In 1986, the property was shuttered for the next 20 years, falling victim to time, the elements, and vandalism. An effort to revitalize the structure began in 2003 but was abandoned several months later when the developer realized the extent of damage.

In 2006, the Cleveland, Ohio-based Ferchill Group announced plans to renovate the Book Cadillac into a Westin Hotel and Condominiums. Marous Brothers Construction was called in to offer a fresh approach to value engineering and cost control.

The estimating team began with little to go on: a few conceptual layouts, a set of design drawings from a previous failed attempt and the Westin Hotel construction standards. For a year, Marous Brothers Construction worked in weekly design meetings with Jenkins Construction to evaluate the most appropriate and cost-efficient methods and technologies. Their estimators walked the building, performing on-site analysis, and developed a creative budget that incorporated schedule compression and cost-savings through work performed by the company’s Carpentry and Interior Finishes Division.

The once opulent hotel had fallen into despair and had been shuttered since 1986 when in 2006 the Cleveland, Ohio-based Ferchill Group announced plans to renovate the hotel into a Westin Hotel and Condominiums.

The challenges were extensive. Ballrooms were rebuilt from scratch, using original drawings, historic photos and plaster casts of decayed details. More than 60 percent of the millwork material cost was applied to rebuilding the once-heralded Fourth Floor, and 25 percent of carpenter’s hours for the project were allocated to installing more than 2,000 new windows.

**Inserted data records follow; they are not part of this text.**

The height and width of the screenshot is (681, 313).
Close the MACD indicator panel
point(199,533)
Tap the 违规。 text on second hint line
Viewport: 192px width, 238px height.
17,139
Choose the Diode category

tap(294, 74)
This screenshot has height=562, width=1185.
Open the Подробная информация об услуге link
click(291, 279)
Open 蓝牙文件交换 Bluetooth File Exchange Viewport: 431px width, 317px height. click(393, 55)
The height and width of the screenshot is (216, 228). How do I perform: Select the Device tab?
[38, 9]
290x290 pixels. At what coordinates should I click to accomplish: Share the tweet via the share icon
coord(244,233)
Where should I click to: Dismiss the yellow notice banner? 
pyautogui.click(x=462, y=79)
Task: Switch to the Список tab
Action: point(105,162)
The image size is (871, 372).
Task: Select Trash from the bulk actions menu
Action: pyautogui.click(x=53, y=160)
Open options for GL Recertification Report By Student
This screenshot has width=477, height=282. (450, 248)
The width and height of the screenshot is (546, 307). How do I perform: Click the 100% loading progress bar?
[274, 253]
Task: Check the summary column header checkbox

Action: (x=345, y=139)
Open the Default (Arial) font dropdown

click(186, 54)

“As the building was being cleared out through demolition, construction was ongoing both above and below on floors which had previously been demo’d,” said John Herold, Field Operations Manager, Marous Brothers Construction, and lead superintendent on the project. “This involved constant coordination, continual updates to various floor schedules and clear communication with subcontractors.”

Marous Brothers Construction and Jenkins Construction worked together to complete the $200 million project in October 2008. The project completed on time, included ballrooms rebuilt from scratch using the original drawings and historic photos along with the installation of over 2,000 new windows.

Marous Brothers Construction recommended and implemented several design features that not only improved the hotel but also resulted in cost-savings to the developer. Bathroom exhaust was filtered so that the heat could be saved using Energy Recovery Units, and energy-efficient kitchen hoods also provided a quick return-on-investment.

“We were especially sensitive to challenges regarding budget, schedule and quality, focusing our efforts to find proactive solutions to project challenges. Ideas for cost efficiency, constructability, durability, reduced maintenance and operational cost, construction labor reductions and other features were developed as a team and implemented into the project,” said Herold.

The $200 million project was completed in October 2008 and today serves as a catalyst for development in Detroit.

“Despite being four months behind before they ever started to work on the project, the Marous Brothers/Jenkins team never waivered on meeting the date for opening the hotel on time,” said Kevin W. Weigand, Project Manager, The Ferchill Group.

“For me, the Book-Cadillac was my project of a lifetime,” said Herold.